## STUDY MATERIAL
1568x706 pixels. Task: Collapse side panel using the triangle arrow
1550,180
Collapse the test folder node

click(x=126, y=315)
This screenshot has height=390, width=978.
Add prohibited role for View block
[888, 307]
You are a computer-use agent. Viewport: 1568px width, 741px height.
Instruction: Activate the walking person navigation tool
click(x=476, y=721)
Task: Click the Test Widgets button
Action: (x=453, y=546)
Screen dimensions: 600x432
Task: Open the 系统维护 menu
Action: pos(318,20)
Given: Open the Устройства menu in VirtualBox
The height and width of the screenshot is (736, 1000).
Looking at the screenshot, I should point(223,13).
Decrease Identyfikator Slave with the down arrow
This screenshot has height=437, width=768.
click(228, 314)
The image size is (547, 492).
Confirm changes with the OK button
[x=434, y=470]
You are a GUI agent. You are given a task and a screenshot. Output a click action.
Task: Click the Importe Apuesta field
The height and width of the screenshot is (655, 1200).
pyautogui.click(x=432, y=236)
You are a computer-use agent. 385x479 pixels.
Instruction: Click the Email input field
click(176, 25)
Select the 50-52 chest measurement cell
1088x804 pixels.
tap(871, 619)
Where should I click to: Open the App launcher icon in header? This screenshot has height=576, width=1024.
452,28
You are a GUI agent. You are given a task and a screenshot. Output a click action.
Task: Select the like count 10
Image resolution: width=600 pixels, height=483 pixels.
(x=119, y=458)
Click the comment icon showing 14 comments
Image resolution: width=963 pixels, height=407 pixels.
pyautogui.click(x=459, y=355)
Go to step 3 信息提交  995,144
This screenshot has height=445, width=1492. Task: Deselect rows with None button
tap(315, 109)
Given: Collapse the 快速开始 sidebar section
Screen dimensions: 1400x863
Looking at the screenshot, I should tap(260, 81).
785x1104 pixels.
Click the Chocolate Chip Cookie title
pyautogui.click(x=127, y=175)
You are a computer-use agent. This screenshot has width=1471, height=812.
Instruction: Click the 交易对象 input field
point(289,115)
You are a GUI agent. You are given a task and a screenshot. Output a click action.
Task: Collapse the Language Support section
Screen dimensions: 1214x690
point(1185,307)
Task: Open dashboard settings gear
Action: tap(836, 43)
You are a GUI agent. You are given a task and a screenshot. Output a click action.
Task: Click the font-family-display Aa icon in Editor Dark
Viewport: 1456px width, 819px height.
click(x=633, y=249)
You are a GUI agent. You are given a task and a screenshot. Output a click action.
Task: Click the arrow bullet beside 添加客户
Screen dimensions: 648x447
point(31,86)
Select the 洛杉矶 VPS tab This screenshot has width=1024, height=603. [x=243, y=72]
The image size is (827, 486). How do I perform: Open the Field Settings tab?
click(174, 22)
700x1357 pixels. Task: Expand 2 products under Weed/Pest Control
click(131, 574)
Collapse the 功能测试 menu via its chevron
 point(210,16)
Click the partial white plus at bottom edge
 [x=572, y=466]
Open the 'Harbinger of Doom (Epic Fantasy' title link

## THE PROBLEM
Of the lines above, show those in which "section" appears.

## YOUR RESPONSE
Given: Collapse the 快速开始 sidebar section
Task: Collapse the Language Support section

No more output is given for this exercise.